[What is needed]: Restate word for word the lines below from the one that has "Image resolution: width=524" through the one that has "291x206 pixels.", keeping both and dropping all pictures.

(Dataset content begins)

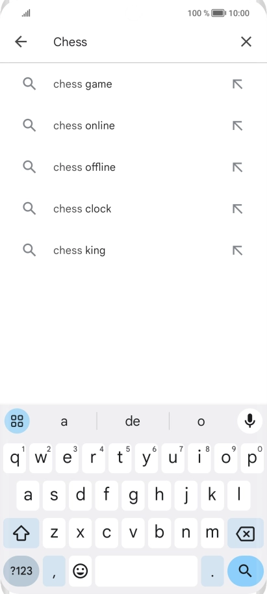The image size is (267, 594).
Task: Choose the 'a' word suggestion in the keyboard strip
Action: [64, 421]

(Dataset content ends)
(Dataset content begins)

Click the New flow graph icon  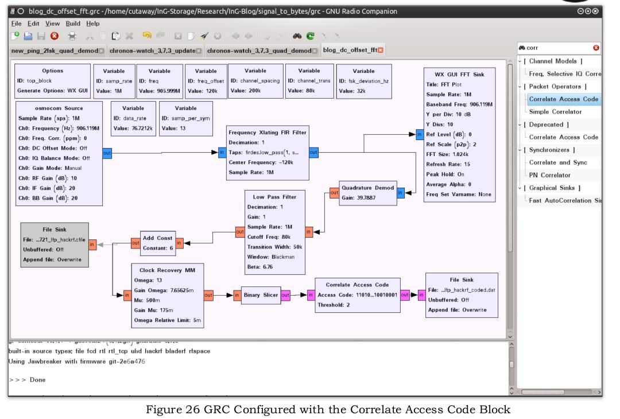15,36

(Dataset content ends)
(Dataset content begins)

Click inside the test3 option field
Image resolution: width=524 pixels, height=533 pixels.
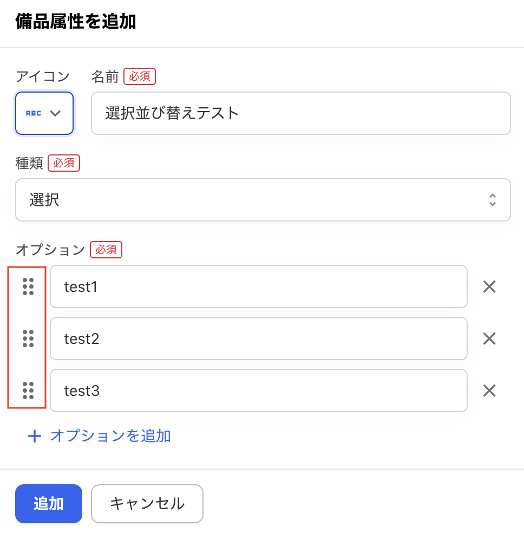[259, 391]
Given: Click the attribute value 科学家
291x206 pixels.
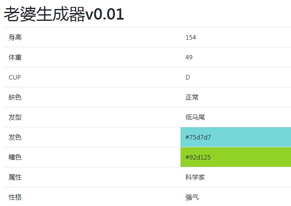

(Dataset content ends)

[Solution to the exercise]:
Image resolution: width=524 pixels, height=533 pixels.
[259, 391]
Given: Click the attribute value 科学家
291x206 pixels.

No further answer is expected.